At 28, Andrea Valderrama, a mayoral staffer to Mayor Ted Wheeler, will have to prove she's wise beyond her years to win City Council office.

She's been a David Douglas school board member since she was appointed last year. Before the mayor's office, she worked as a staffer to former City Commissioner Steve Novick.

But she also nearly had a record of a different sort.

Early in Valderrama's time working at City Hall, she was was arrested for driving under the influence, failing a sobriety test and a breathalyzer test.

She told police officers she was the designated driver for her three friends in the car with her.

Valderrama is running for the seat being vacated by City Commissioner Dan Saltzman next year.

Four years ago, on Friday, Nov. 27, 2013, at 11:17 pm, Valderrama was pulled over for speeding — driving 58 mph in a 35 mph zone on Southeast Grand Avenue, according to a police report obtained by WW.

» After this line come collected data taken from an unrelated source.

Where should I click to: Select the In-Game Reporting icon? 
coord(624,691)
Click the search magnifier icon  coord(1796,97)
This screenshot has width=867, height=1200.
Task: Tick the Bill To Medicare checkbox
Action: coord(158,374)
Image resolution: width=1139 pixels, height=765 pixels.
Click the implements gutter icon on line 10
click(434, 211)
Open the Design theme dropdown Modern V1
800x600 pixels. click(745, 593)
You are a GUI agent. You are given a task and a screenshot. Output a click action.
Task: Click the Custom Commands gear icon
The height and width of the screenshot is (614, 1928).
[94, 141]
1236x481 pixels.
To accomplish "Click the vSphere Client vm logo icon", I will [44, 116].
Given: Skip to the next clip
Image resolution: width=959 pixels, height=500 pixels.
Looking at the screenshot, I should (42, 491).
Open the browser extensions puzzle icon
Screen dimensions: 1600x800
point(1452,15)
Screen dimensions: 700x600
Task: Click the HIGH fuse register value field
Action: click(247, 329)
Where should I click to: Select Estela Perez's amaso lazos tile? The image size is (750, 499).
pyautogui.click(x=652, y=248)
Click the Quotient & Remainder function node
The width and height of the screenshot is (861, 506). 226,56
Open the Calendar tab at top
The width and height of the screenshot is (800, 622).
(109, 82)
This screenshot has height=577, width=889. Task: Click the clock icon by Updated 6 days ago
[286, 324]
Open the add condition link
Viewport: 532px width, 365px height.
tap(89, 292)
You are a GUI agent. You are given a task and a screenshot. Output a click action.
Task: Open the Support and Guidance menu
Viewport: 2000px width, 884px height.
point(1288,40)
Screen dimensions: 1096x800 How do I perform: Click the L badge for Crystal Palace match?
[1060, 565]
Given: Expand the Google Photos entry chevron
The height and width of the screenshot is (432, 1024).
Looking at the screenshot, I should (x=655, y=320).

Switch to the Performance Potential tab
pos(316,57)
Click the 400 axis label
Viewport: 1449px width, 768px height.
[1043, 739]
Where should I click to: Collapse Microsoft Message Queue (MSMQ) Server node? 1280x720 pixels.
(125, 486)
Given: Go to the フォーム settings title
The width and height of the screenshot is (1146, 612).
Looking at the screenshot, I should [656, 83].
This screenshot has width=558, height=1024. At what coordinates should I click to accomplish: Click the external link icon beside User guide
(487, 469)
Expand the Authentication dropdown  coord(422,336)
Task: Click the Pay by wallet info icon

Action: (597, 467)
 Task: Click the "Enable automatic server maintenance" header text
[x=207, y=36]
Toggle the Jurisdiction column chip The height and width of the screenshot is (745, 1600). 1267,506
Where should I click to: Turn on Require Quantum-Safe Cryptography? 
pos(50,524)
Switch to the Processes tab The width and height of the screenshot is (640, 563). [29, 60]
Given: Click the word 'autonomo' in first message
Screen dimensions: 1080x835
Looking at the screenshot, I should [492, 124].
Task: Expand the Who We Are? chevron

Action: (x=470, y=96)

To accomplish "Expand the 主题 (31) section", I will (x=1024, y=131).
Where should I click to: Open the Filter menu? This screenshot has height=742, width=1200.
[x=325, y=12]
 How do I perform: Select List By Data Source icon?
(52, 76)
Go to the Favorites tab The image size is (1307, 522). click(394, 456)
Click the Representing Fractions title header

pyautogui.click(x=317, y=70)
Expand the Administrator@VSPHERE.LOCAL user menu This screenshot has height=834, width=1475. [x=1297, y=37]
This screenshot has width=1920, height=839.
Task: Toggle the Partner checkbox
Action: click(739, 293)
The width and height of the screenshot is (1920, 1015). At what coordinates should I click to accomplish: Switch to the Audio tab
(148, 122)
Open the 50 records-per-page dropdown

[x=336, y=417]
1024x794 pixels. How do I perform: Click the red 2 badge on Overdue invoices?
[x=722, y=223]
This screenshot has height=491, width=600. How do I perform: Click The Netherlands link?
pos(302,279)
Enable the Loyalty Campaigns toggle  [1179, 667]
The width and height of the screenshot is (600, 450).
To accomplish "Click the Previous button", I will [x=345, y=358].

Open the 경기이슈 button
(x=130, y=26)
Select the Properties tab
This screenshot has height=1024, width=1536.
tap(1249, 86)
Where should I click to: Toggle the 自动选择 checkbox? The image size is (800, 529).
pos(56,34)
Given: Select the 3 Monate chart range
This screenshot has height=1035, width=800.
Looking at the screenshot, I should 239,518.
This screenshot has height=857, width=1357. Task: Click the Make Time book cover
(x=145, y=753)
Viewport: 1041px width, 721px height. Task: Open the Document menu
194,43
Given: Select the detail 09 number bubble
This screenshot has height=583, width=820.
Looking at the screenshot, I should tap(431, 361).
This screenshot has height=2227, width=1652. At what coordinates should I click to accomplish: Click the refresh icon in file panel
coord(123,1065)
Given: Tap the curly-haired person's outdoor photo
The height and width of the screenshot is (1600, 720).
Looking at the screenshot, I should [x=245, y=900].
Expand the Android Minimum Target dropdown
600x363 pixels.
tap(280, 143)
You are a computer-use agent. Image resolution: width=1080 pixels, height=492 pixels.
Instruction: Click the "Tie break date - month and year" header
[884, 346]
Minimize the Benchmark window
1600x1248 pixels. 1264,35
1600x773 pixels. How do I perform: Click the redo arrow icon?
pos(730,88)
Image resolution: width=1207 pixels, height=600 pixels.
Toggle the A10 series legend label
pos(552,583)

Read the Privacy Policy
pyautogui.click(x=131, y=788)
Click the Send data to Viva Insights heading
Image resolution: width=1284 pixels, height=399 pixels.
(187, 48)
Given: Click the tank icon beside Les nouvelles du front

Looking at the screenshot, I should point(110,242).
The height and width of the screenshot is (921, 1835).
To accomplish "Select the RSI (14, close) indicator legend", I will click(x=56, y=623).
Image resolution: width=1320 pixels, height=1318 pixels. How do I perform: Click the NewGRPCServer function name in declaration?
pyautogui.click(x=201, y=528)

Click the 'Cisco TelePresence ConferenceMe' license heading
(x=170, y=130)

Valderrama told the police officer that she was the designated driver for the three passengers in the car and repeatedly denied that she had been drinking, according to the police report.

At 12:47 a.m., an hour and a half after being pulled over, she agreed to a Breathalyzer and measured .14 percent blood alcohol content; .08 is the legal limit.

Valderrama, whom the police report says is  5'2" and weighs 115 pounds, ultimately told the cops she'd had two beers with a dinner of steak and fries.

She entered a diversion program for the arrest, though court records and the police report remain available.

Valderrama tells WW it was a one-time mistake, and her driving record show no other arrests.

"While the charge was ultimately dismissed, and I am forever grateful that it did not result in an accident or an injury to anyone, that doesn't change the fact that I made a terrible decision by getting behind the wheel after drinking," she says. "It was a stark lesson learned. I'd never done something like it before, haven't since and never will again."

It remains to be seen whether that failure of judgment will become an issue in the race.

Earlier this month, former mayoral candidate Jefferson Smith was forced out of a job because of concerns about his past behavior. He'd recently accepted the post of leading the Oregon Center for Public Policy, but objections about his record of punching a woman in college ultimately forced him out in the midst of the #MeToo movement.

Some argue there is less tolerance for misconduct more generally in Portland—including Valderrama's four-year-old arrest.

"In a town where Jefferson Smith has been hounded out of office for his past indiscretion, the odds are good she's going to face close scrutiny for it," says Jim Moore, director of the Tom McCall Center for Policy Innovation at Pacific University. "People are looking for candidates that don't have some kind of blot on their record."

Oregon Rep. Diego Hernandez (D-East Portland), who has endorsed Valderrama, says that he thinks people will forgive a lapse.

"The mark of a person is how they respond when they make a mistake," he says. "She's shown remorse…. She's taken responsibility."